** Opening MATERIAL FOR THIS TASK block **

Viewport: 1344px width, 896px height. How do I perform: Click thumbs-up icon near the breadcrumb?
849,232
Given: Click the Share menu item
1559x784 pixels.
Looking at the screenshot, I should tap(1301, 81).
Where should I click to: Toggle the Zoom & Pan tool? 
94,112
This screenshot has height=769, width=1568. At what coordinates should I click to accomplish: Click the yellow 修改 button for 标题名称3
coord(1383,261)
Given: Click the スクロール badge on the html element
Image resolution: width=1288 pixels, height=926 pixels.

** Closing MATERIAL FOR THIS TASK block **

With the line containing "Given: Click the スクロール" as the first, output each line through the final line of the entries above, exactly.

Given: Click the スクロール badge on the html element
Image resolution: width=1288 pixels, height=926 pixels.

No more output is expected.